Research towards the synthesis of (+)-crobarbatic acid via the anodic oxidation of ketene dithioacetals

Our group is interested in the study and use of radical cation intermediates formed by anodic oxidation of electron rich olefins. When the radical cation intermediate contains an intramolecular nucleophile, the nucleophile can trap the radical cation resulting in a cyclization reaction. The anodic oxidation can reverse the polarity of functional groups and therefore can cause umpolung reactions. These reactions allow unusual synthetic disconnections to be used, thus increasing the synthetic options available.;Our group previously demonstrated that a hydroxyl group can trap a radical cation, formed by anodically oxidizing a ketene dithioacetal, to form a cyclic ether. By using an tertiary amide as the trapping group, a five-member lactone may be formed. These reactions can be used to stereoselectively form a tetrasubstituted center. We have found that the addition of water to the electrolysis reaction increases the yield of the lactone. This yield increase is apparently due to the water hydrolyzing the imminium ion, which is initially formed, to the desired product before the imminium ion can undergo undesired side reactions.;To test the stereoselectivity of this cyclization, we targeted the synthesis of (+)-crobarbatic acid.

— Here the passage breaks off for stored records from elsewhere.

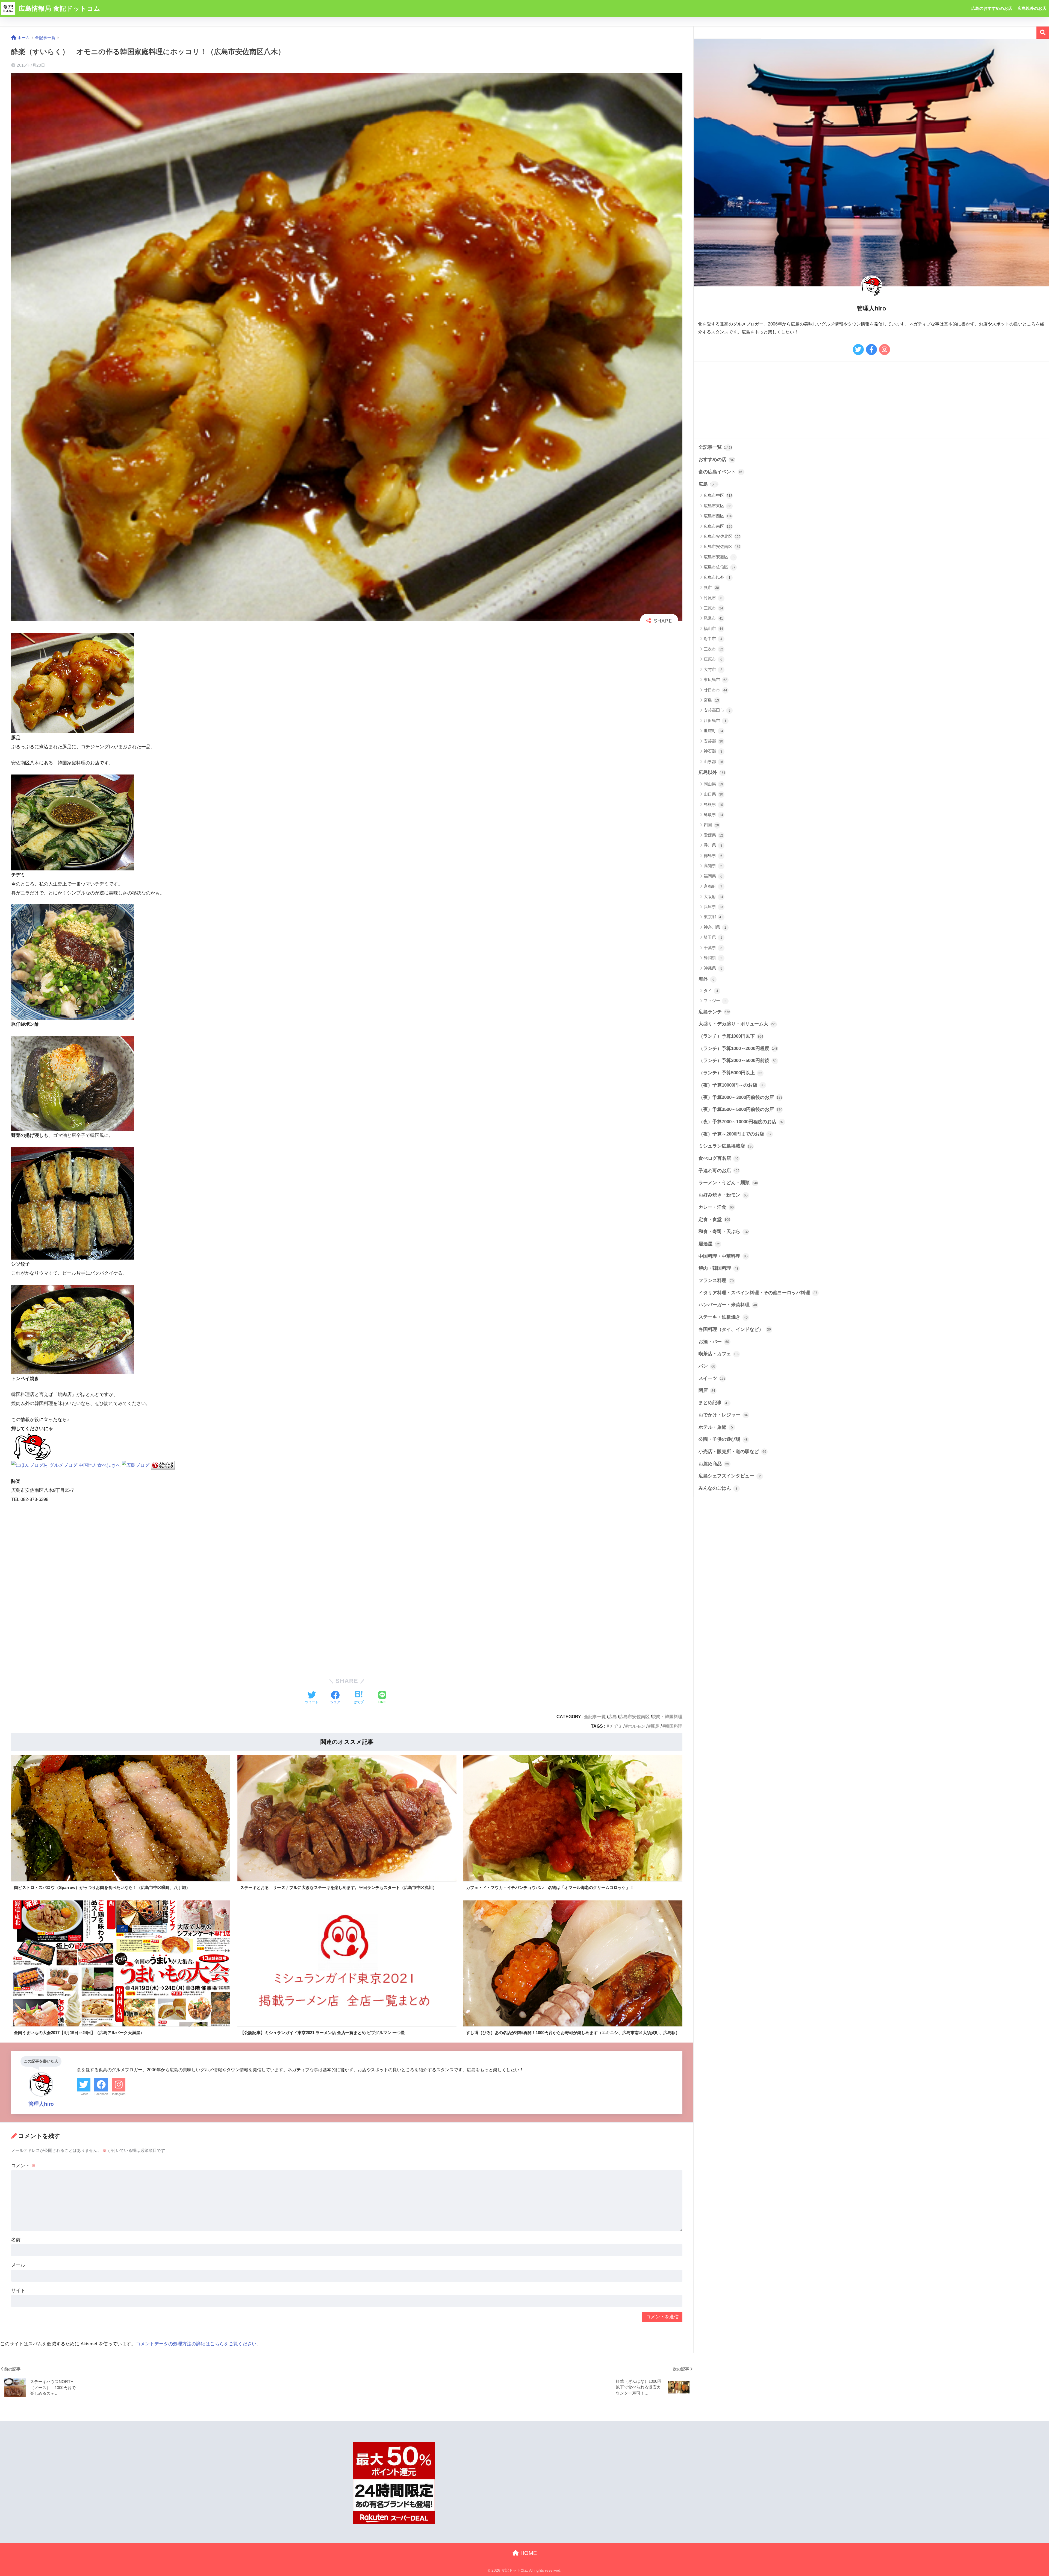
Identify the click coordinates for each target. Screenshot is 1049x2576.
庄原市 (713, 659)
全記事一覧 (595, 1716)
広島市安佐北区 (722, 536)
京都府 (713, 886)
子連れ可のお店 (719, 1170)
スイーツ (712, 1378)
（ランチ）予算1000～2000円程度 (738, 1048)
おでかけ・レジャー (723, 1415)
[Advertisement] (148, 1590)
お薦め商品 (714, 1463)
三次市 (713, 649)
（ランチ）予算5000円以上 (730, 1072)
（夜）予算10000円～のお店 (732, 1085)
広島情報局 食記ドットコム (59, 8)
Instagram (118, 2094)
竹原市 (713, 597)
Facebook (101, 2094)
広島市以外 (717, 577)
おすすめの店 (717, 459)
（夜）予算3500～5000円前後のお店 (740, 1109)
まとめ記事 (714, 1402)
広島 (612, 1716)
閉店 (707, 1390)
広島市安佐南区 (634, 1716)
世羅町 (713, 730)
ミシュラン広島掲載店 (726, 1146)
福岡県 (713, 876)
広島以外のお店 (1032, 8)
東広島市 (715, 679)
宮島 (711, 700)
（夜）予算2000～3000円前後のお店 (740, 1097)
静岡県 (713, 957)
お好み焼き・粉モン (723, 1195)
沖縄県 (713, 968)
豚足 (655, 1726)
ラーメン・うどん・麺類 (728, 1182)
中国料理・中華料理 (723, 1256)
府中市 (713, 638)
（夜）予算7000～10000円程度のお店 (741, 1121)
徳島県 (713, 855)
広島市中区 (718, 495)
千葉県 (713, 947)
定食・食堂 (714, 1219)
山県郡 (713, 761)
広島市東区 (717, 505)
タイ (711, 990)
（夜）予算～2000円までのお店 (735, 1134)
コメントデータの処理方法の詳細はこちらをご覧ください (196, 2343)
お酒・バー (714, 1341)
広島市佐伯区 (719, 567)
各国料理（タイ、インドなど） (735, 1329)
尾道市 (713, 618)
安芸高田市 (717, 710)
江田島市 (715, 720)
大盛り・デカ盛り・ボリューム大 (738, 1023)
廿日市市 (715, 690)
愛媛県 (713, 835)
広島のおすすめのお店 (991, 8)
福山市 (713, 628)
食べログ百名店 (718, 1158)
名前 (15, 2239)
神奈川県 (715, 927)
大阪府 (713, 896)
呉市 (711, 587)
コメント (23, 2165)
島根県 (713, 804)
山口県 (713, 794)
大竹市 (713, 669)
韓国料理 (673, 1726)
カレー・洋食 (716, 1207)
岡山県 (713, 784)
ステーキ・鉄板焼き (723, 1317)
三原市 (713, 608)
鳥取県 (713, 814)
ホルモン (636, 1726)
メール (18, 2265)
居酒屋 (710, 1243)
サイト (18, 2290)
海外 (706, 979)
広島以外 (712, 772)
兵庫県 (713, 906)
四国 (711, 824)
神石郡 (713, 751)
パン (707, 1366)
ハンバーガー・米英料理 (728, 1304)
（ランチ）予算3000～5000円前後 (738, 1060)
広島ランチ (714, 1011)
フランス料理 (716, 1280)
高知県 (713, 865)
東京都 (713, 916)
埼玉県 (713, 937)
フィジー (715, 1000)
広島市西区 (718, 516)
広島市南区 (718, 526)
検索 (1042, 33)
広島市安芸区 (719, 556)
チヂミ (615, 1726)
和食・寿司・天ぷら (724, 1231)
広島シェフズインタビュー (730, 1475)
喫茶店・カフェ (719, 1353)
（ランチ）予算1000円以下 (731, 1036)
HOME (528, 2553)
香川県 (713, 845)
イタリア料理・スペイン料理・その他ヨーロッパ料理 (758, 1292)
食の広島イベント (721, 471)
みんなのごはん (718, 1488)
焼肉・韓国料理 (667, 1716)
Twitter (83, 2094)
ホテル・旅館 (716, 1427)
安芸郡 (713, 741)
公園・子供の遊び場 (723, 1439)
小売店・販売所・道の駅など (732, 1451)
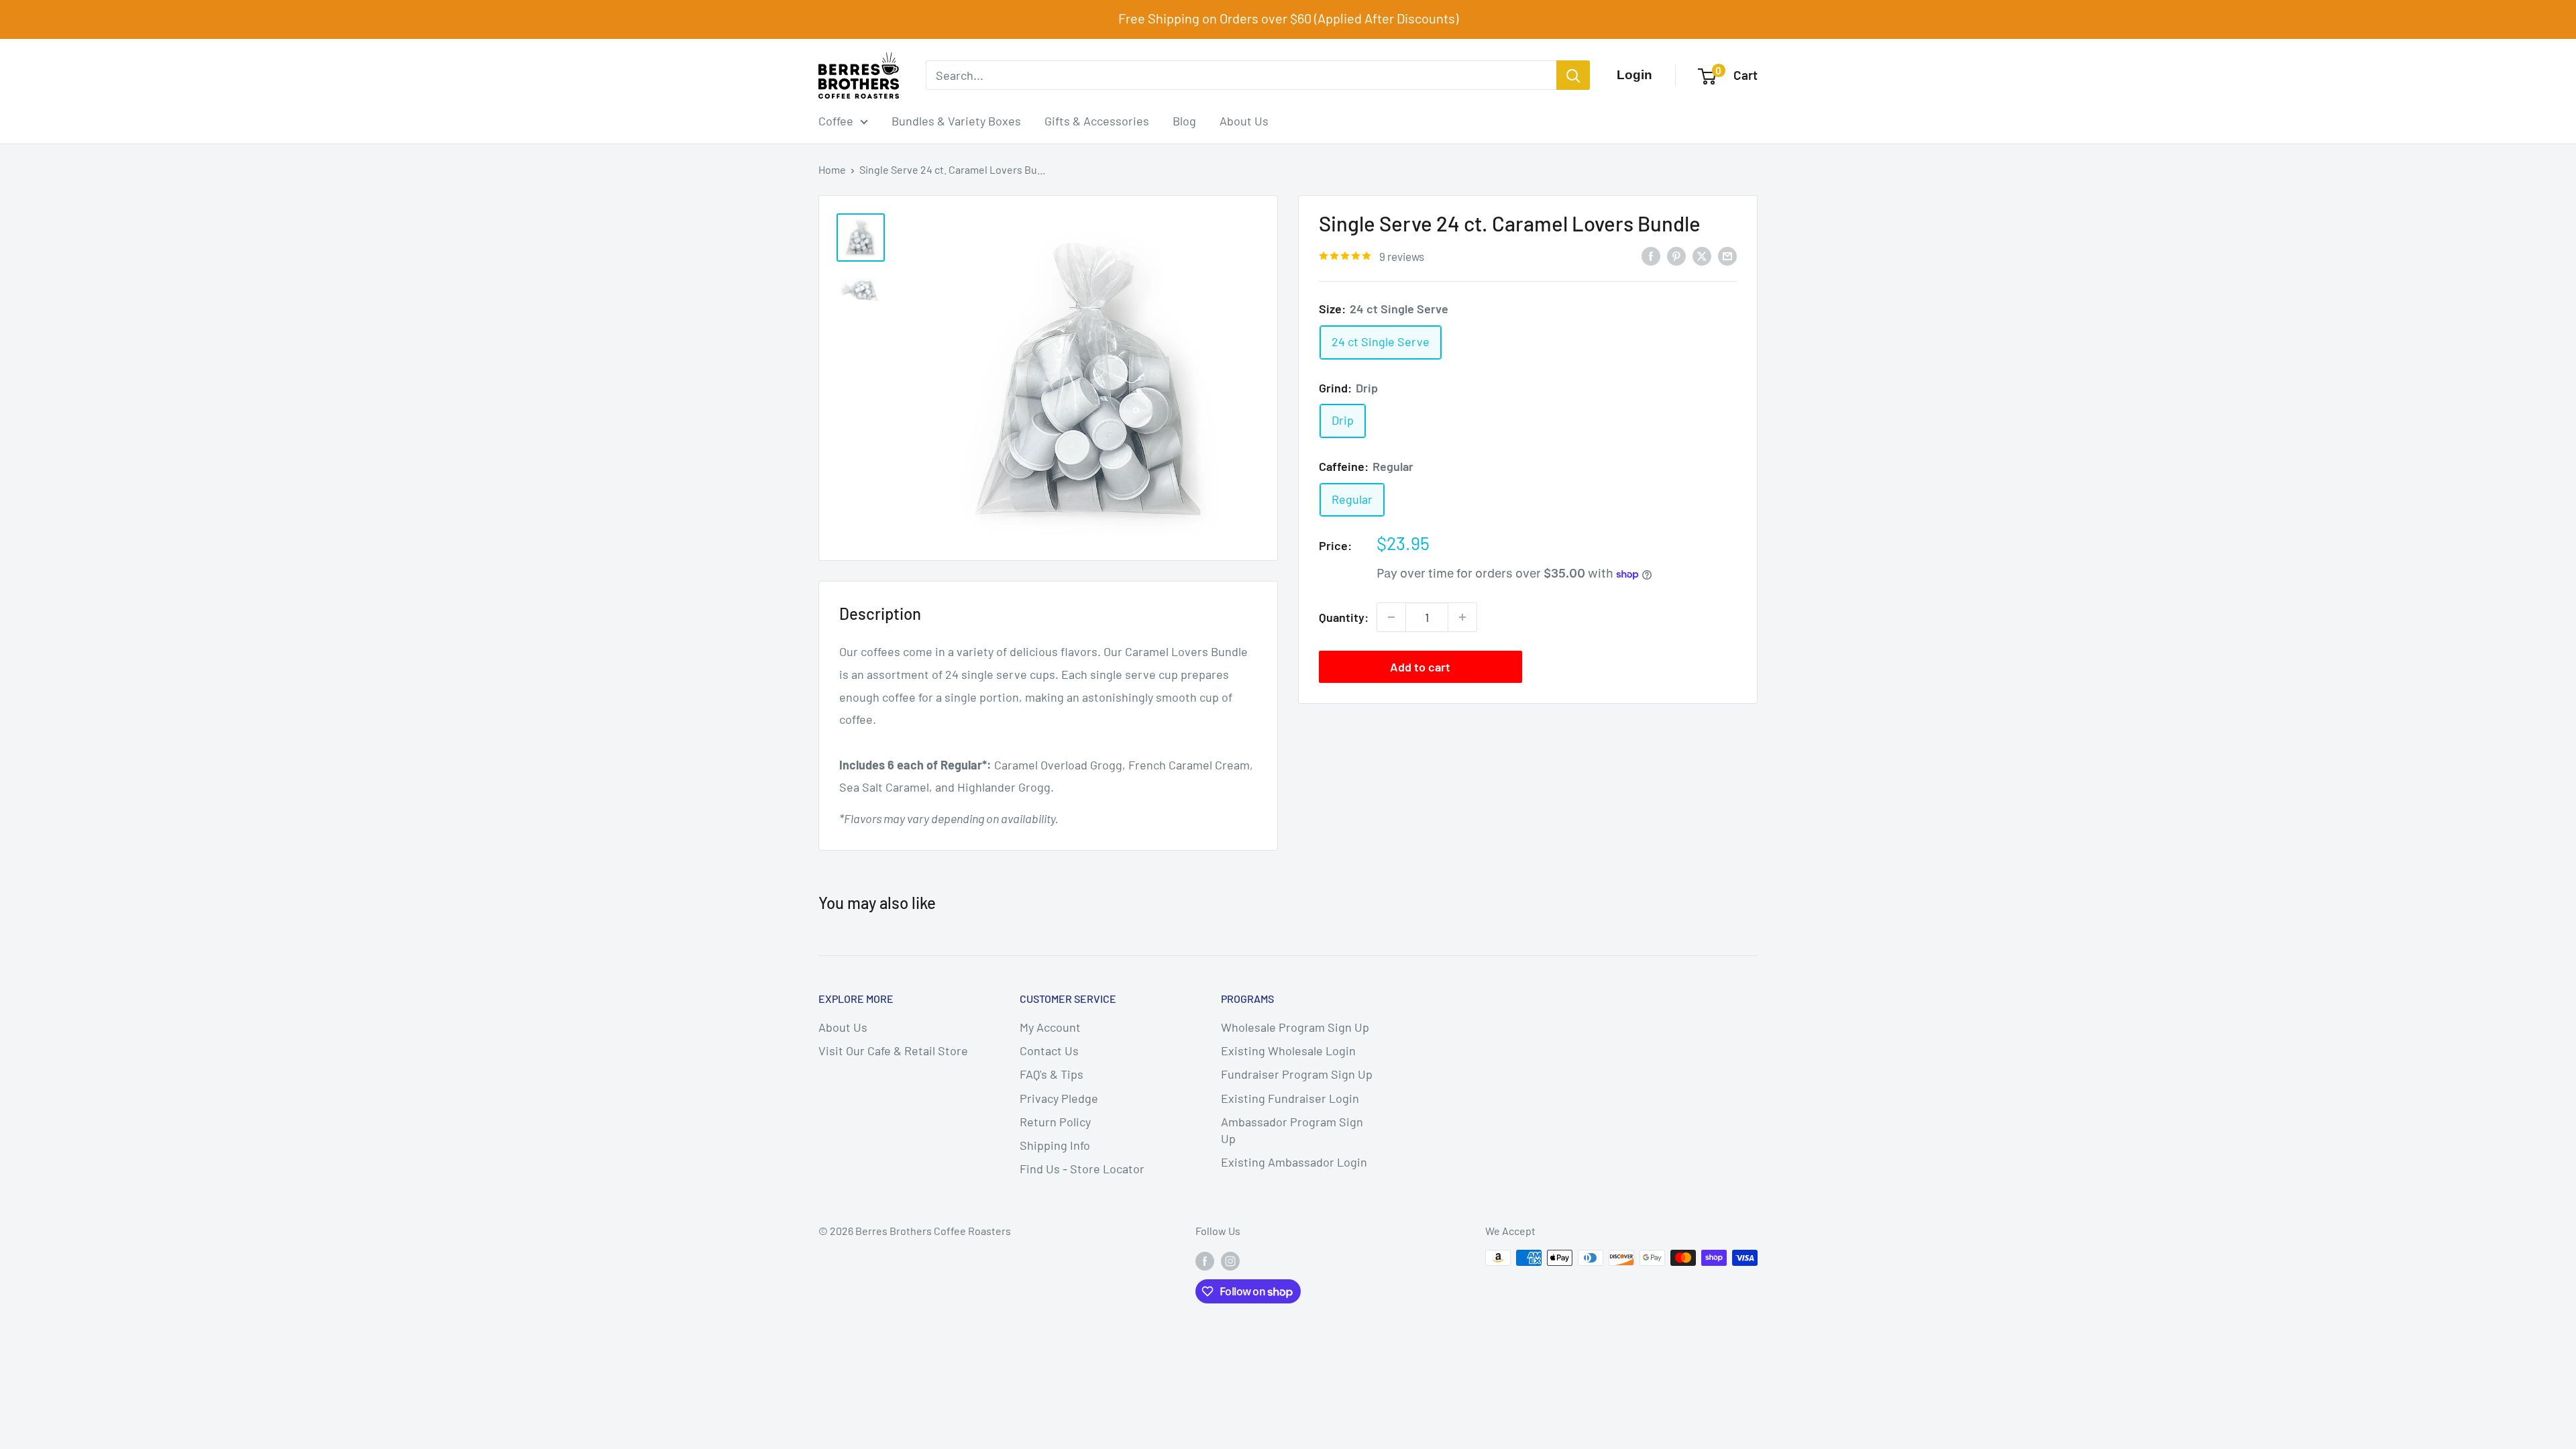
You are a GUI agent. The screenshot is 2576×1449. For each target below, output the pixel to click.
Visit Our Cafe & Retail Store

An enantiopure amide ketene dithioacetal was synthesized. Upon electrolysis, this substrate yielded a single isomer. However, this isomer is epimeric with the configuration required for crobarbatic acid.;To obtain the desired stereochemistry, we are synthesizing an electrolysis substrate which contains functional groups that are compatible with the electrolysis reaction and can be transformed to the final product after the electrolysis reaction sets the configuration of the lactone ring's tetrasubstituted center. One of these transformations is the conversion of the methoxy dithioacetal group, formed by one end of the ketene dithioacetal group during electrolysis, to a methyl group. Exploration of this transformation has shown that the methoxy dithioacetal functional group potentially has rich synthetic applications.